Deletion of 2 amino acids in IHH in a Japanese family with brachydactyly type A1.

Brachydactyly type A1 (BDA1) is an autosomal dominant disorder characterized by uniform shortening of the middle phalanges in all digits. It is associated with variants in the Indian Hedgehog (IHH) gene, which plays a key role in endochondral ossification. To date, heterozygous pathogenic IHH variants involving several codons, which are restricted to a specific region of the N-terminal active fragment of IHH, have been reported. The purpose of this study was to identify the pathogenic variant in a Japanese family with BDA1 and to evaluate its pathogenesis with regard to previous reports. The proband, a 9-year-old boy, his siblings, and his father had shortened digits and a short stature of variable severity. Based on physical examinations, radiographic findings and family history, they were diagnosed with BDA1. This family is the first case of an isolated malformation in Japan.
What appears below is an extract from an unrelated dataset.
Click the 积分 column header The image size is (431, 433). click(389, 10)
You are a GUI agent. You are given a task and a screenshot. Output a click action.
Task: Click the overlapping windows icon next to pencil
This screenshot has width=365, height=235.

Sanger sequencing of IHH was performed on these individuals and on the proband’s unaffected mother. The significance of the variants was assessed using three-dimensional analysis methods. Sanger sequencing showed a novel IHH heterozygous variant, NM_002181.4:c.544_549delTCAAAG(p.Ser182Lys183del) [NC_000002.12:g.219057461_219057466del].. These two residues are located outside the cluster region considered a hotspot of pathogenic variants. Three-dimensional modelling showed that S182 and K183 are located on the same surface as other residues associated with BDA1. Analysis of residue interactions across the interface between IHH and its interacting receptor protein revealed the presence of hydrogen bonds between them. We report a novel variant, NM_002181.4:c.544_549delTCAAAG (p.Ser182Lys183del) [NC_000002.12:g.219057461_219057466del] in a Japanese family with BDA1. Indeed, neither variations in codons 182 or 183 nor with such two-amino-acid deletions in IHH have been reported previously. Although these two residues are located outside the cluster region considered a hotspot of pathogenic variants, we speculate that this variant causes BDA1 through impaired interactions between IHH and target receptor proteins in the same manner as other pathogenic variants located in the cluster region. This report expands the genetic spectrum of BDA1.